◆ PROBLEM DETAILS
Set each line of the records down again exactly, please.

(Data excerpts)

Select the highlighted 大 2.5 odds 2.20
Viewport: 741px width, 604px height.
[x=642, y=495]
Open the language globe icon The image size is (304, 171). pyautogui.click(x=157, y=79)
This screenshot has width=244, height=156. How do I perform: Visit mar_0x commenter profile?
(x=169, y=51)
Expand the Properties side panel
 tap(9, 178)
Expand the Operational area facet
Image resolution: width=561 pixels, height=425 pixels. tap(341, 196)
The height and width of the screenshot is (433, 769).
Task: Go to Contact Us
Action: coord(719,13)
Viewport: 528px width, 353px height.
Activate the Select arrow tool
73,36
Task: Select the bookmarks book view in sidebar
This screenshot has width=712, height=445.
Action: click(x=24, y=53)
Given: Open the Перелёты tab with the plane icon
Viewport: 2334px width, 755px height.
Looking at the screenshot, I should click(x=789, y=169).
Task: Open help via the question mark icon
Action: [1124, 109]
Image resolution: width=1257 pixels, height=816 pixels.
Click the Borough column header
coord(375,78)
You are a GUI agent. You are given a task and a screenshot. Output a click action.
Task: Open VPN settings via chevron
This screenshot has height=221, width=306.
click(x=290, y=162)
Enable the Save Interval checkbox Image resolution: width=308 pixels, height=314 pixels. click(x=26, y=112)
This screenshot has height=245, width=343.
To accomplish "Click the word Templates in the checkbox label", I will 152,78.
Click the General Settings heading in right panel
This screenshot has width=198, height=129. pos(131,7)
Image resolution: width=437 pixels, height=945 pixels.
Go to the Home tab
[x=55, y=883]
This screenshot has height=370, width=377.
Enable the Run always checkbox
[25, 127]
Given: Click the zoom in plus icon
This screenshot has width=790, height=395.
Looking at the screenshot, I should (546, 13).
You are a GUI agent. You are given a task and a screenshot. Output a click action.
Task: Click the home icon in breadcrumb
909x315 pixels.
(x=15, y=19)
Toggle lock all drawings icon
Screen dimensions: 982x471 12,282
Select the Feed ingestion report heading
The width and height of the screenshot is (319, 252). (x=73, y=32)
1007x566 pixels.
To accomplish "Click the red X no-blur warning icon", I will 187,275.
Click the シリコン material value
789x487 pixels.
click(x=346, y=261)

◆ RESPONSE AREA
Select the highlighted 大 2.5 odds 2.20
Viewport: 741px width, 604px height.
[x=642, y=495]
Open the language globe icon The image size is (304, 171). pyautogui.click(x=157, y=79)
This screenshot has width=244, height=156. How do I perform: Visit mar_0x commenter profile?
(x=169, y=51)
Expand the Properties side panel
 tap(9, 178)
Expand the Operational area facet
Image resolution: width=561 pixels, height=425 pixels. tap(341, 196)
The height and width of the screenshot is (433, 769).
Task: Go to Contact Us
Action: coord(719,13)
Viewport: 528px width, 353px height.
Activate the Select arrow tool
73,36
Task: Select the bookmarks book view in sidebar
This screenshot has width=712, height=445.
Action: click(x=24, y=53)
Given: Open the Перелёты tab with the plane icon
Viewport: 2334px width, 755px height.
Looking at the screenshot, I should click(x=789, y=169).
Task: Open help via the question mark icon
Action: [1124, 109]
Image resolution: width=1257 pixels, height=816 pixels.
Click the Borough column header
coord(375,78)
You are a GUI agent. You are given a task and a screenshot. Output a click action.
Task: Open VPN settings via chevron
This screenshot has height=221, width=306.
click(x=290, y=162)
Enable the Save Interval checkbox Image resolution: width=308 pixels, height=314 pixels. click(x=26, y=112)
This screenshot has height=245, width=343.
To accomplish "Click the word Templates in the checkbox label", I will 152,78.
Click the General Settings heading in right panel
This screenshot has width=198, height=129. pos(131,7)
Image resolution: width=437 pixels, height=945 pixels.
Go to the Home tab
[x=55, y=883]
This screenshot has height=370, width=377.
Enable the Run always checkbox
[25, 127]
Given: Click the zoom in plus icon
This screenshot has width=790, height=395.
Looking at the screenshot, I should (546, 13).
You are a GUI agent. You are given a task and a screenshot. Output a click action.
Task: Click the home icon in breadcrumb
909x315 pixels.
(x=15, y=19)
Toggle lock all drawings icon
Screen dimensions: 982x471 12,282
Select the Feed ingestion report heading
The width and height of the screenshot is (319, 252). (x=73, y=32)
1007x566 pixels.
To accomplish "Click the red X no-blur warning icon", I will 187,275.
Click the シリコン material value
789x487 pixels.
click(x=346, y=261)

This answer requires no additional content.